═══ Records for this task ═══

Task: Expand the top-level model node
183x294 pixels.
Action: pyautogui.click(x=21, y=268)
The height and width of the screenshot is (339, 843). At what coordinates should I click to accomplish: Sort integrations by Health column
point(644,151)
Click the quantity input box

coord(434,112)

═══

What is needed | Exactly reproduce all of the entries.

Output of the task |
Task: Expand the top-level model node
183x294 pixels.
Action: pyautogui.click(x=21, y=268)
The height and width of the screenshot is (339, 843). At what coordinates should I click to accomplish: Sort integrations by Health column
point(644,151)
Click the quantity input box

coord(434,112)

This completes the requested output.